The rest of Into the Wild is instead bog-standard ‘10s metalcore that overall leans slightly towards the melodic end of the spectrum, and understandably so considering Toli Wild (if that is his real name) has a far more interesting singing voice than his textbook screams. However, his band are utterly sidelined by the excess of computerised gloss drenched over the songs that leaves their attempts to excite with quite impressive guitar work and tenable energy to slide in one ear and leave the other with minimum fuss. Their approach to songwriting is tired as it is without the additional impediment of a production job that neuters their every note.
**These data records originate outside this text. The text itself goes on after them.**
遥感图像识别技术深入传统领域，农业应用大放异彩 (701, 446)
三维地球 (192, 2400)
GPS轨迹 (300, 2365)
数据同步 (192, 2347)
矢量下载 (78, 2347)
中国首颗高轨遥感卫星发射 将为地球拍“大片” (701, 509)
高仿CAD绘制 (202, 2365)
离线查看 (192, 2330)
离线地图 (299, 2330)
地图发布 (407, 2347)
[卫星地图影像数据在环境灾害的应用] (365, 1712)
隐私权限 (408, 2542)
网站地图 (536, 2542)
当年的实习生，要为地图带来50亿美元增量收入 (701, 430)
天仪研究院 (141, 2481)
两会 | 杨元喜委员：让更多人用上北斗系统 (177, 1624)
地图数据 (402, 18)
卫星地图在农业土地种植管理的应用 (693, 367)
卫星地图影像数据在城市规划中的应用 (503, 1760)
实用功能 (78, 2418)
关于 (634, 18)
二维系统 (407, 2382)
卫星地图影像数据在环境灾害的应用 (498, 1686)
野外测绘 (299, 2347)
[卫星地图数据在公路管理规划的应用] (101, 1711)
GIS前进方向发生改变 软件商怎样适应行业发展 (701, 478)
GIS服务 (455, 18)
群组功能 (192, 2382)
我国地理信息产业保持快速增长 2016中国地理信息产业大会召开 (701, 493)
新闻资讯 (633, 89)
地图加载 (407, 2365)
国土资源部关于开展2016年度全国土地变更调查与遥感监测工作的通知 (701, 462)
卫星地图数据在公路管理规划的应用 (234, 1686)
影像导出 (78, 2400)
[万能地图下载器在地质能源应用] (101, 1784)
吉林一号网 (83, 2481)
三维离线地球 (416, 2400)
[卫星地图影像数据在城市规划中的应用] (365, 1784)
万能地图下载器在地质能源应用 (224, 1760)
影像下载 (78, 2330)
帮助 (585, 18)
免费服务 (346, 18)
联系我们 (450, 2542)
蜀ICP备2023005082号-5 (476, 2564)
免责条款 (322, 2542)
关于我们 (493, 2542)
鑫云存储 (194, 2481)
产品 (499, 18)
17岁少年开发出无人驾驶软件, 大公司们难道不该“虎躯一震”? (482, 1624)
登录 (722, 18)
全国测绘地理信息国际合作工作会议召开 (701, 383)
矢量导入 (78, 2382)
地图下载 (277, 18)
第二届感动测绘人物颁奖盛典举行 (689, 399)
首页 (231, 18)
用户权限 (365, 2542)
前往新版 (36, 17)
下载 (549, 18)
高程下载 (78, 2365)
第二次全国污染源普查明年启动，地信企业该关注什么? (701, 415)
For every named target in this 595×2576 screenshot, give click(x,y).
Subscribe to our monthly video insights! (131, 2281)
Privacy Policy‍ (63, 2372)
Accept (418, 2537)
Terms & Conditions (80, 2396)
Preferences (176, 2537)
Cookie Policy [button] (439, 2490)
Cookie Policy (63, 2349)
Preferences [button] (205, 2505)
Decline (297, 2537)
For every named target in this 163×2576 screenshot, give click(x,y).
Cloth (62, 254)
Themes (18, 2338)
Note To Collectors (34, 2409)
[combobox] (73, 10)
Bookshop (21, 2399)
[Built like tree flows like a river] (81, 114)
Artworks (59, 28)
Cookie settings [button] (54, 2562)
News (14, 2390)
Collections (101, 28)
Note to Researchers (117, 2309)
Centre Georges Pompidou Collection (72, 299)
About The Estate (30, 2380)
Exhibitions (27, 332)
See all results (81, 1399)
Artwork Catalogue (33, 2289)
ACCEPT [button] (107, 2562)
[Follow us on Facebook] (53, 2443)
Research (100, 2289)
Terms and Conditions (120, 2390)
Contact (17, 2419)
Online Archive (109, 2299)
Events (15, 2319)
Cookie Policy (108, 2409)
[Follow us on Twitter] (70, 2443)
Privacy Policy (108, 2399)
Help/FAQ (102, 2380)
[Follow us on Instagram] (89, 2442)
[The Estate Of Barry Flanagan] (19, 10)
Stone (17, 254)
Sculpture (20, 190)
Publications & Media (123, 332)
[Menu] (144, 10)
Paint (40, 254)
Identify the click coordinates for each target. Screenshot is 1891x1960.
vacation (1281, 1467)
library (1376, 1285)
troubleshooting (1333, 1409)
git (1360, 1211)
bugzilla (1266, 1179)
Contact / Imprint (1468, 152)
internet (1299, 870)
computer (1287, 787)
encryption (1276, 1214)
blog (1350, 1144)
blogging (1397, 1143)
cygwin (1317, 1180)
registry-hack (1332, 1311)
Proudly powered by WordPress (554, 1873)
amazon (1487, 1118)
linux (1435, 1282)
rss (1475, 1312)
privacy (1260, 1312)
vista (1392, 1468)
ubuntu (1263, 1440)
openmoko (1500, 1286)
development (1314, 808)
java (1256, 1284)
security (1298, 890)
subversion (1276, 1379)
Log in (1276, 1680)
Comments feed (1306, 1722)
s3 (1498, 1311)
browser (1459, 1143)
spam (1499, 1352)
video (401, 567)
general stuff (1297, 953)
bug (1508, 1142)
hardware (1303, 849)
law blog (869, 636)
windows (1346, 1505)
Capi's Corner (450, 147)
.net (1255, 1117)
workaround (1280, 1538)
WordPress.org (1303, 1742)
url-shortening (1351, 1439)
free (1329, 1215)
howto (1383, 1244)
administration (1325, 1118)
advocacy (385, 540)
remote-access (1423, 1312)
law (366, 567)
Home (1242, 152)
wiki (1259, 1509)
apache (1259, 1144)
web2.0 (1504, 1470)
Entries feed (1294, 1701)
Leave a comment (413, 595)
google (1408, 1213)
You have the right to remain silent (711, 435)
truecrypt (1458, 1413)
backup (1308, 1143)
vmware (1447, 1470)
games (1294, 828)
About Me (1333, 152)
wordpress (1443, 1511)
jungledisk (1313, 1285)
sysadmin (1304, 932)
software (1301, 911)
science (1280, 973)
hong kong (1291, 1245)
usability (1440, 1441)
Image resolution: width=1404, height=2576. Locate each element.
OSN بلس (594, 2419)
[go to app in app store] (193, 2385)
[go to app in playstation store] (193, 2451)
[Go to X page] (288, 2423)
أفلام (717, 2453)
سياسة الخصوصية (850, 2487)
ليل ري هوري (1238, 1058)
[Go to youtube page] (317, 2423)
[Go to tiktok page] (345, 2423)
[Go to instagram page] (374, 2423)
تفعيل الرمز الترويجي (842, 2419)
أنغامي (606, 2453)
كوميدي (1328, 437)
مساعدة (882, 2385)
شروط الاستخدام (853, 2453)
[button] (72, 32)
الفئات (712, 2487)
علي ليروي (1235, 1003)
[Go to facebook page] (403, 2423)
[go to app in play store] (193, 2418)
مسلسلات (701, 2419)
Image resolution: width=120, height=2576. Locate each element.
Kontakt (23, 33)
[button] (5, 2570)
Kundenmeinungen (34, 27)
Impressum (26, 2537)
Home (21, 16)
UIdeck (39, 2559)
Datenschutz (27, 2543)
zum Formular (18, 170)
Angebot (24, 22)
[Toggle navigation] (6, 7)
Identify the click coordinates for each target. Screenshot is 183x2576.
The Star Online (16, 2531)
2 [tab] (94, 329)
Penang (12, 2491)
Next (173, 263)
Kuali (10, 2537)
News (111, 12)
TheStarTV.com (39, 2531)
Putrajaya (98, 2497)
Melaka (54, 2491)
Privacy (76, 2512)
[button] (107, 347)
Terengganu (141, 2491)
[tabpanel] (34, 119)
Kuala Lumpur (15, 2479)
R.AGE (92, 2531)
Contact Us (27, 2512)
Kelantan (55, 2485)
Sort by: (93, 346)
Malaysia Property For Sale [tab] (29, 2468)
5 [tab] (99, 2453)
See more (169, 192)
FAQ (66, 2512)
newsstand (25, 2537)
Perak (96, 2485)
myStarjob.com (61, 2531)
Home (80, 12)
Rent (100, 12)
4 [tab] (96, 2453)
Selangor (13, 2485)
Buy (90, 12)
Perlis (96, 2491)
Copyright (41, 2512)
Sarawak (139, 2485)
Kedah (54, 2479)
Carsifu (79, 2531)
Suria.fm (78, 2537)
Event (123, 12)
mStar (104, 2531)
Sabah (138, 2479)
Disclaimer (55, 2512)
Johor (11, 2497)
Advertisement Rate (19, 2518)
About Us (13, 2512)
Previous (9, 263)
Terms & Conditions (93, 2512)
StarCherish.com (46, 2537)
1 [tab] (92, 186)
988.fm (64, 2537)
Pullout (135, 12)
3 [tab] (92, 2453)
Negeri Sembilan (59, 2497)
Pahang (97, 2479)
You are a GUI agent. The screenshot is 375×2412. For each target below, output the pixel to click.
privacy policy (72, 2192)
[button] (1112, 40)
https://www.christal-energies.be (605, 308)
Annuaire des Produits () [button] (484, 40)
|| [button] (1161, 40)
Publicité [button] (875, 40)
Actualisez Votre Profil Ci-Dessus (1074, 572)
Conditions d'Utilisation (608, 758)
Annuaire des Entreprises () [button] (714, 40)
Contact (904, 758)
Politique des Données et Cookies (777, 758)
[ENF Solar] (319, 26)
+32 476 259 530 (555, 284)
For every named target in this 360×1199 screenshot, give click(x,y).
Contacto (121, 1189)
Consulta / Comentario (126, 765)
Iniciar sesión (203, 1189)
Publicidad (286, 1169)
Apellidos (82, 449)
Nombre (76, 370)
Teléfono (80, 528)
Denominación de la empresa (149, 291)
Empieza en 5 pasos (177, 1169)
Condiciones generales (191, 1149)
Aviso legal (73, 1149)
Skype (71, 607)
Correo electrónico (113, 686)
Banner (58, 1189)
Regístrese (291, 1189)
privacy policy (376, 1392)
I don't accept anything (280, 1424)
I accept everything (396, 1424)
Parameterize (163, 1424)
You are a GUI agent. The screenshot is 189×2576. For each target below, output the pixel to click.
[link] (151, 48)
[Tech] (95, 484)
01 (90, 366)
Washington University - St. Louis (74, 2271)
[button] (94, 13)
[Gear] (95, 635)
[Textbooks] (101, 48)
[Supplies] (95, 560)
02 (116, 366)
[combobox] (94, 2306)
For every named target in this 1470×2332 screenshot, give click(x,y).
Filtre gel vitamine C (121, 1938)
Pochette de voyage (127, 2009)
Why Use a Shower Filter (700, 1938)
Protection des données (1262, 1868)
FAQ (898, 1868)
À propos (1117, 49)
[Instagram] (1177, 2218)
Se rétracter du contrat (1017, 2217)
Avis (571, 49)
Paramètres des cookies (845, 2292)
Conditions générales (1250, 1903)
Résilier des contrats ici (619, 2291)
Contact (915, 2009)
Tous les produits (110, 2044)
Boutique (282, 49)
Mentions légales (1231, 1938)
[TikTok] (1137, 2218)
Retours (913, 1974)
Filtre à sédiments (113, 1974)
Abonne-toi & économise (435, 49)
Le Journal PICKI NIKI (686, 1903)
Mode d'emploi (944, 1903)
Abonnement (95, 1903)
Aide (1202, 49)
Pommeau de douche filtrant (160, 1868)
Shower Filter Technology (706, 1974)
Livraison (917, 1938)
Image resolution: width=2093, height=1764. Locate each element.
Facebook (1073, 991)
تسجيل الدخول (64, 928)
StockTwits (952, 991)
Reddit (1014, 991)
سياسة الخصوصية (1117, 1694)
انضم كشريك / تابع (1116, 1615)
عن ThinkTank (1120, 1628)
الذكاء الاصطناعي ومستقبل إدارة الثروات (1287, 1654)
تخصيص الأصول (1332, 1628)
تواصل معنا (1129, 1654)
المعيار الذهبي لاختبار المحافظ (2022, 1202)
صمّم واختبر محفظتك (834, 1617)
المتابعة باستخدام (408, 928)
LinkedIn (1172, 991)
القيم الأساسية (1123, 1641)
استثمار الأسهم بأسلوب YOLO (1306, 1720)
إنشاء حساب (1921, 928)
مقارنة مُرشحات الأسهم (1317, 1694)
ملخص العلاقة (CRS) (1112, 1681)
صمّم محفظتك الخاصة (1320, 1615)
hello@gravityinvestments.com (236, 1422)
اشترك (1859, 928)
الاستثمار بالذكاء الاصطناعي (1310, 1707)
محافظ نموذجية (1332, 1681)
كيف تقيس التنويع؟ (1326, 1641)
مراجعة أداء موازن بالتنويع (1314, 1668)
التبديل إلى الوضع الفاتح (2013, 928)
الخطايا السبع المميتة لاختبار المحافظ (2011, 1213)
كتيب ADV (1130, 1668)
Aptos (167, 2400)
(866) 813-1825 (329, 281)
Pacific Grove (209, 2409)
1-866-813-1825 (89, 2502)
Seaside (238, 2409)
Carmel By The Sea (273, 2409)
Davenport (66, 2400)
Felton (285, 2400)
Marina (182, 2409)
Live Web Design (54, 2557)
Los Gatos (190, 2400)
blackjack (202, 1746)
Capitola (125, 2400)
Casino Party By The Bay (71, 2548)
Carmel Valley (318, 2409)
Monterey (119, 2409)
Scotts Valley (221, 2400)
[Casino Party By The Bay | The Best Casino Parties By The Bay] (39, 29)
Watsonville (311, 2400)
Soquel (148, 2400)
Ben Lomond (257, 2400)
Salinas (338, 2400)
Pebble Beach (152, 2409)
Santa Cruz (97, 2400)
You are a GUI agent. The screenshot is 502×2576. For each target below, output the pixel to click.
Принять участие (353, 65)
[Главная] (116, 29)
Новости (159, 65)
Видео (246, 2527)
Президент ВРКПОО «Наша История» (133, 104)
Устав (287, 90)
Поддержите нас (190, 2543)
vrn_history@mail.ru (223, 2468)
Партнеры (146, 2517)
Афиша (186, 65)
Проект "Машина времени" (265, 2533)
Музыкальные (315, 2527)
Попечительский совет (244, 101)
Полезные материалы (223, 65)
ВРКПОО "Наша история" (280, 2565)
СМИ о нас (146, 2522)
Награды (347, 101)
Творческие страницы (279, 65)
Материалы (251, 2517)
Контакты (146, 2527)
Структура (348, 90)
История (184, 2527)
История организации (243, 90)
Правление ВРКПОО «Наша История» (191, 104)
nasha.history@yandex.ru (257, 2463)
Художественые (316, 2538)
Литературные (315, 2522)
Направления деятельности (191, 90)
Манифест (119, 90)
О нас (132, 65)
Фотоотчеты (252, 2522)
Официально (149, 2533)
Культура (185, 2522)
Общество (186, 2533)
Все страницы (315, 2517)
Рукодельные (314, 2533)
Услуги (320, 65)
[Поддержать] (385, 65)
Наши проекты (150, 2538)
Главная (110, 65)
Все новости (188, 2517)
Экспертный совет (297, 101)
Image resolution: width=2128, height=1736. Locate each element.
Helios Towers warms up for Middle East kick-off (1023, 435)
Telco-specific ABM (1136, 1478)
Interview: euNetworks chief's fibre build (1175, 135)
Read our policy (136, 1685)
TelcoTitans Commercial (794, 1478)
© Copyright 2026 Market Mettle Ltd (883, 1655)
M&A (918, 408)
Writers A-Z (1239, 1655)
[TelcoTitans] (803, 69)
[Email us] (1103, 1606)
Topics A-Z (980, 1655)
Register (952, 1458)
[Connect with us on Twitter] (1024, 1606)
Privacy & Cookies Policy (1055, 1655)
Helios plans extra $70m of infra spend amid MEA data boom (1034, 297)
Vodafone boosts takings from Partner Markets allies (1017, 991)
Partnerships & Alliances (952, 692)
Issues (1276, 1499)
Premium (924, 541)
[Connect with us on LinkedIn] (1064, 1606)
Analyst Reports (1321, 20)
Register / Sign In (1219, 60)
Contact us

Some of the choruses are engaging while they’re playing but as a whole totally fail to be memorable, guest appearances from Palisades’ Lou Miceli among others failing to make them stick. The lyrics are as genre-typical as the musicianship, and though the heartfelt appeals to believe in oneself and take the world on sound convincing they’re very, very difficult to take seriously after the faux-gangsta stylings of “Faka Faka Yeah”, be it parody or not. There’s little to redeem Wildways on the basis of this album, the closest things to highlights coming in the form of fully electronic pseudo-ballad “Wings” and a mildly engaging duet with Rebecca Need-Menear on “Princess”, which are neither tedious nor boring in as close to a compliment as can be paid to them.
What little promise this band displayed on earlier, less synthetic material has been thrown into the gutter by attempts to sound modern that instead render Into the Wild trite, and moments of poor judgement so monumental that any attempts to redeem themselves are impossible to be treated sincerely. In other words, Faka Faka no.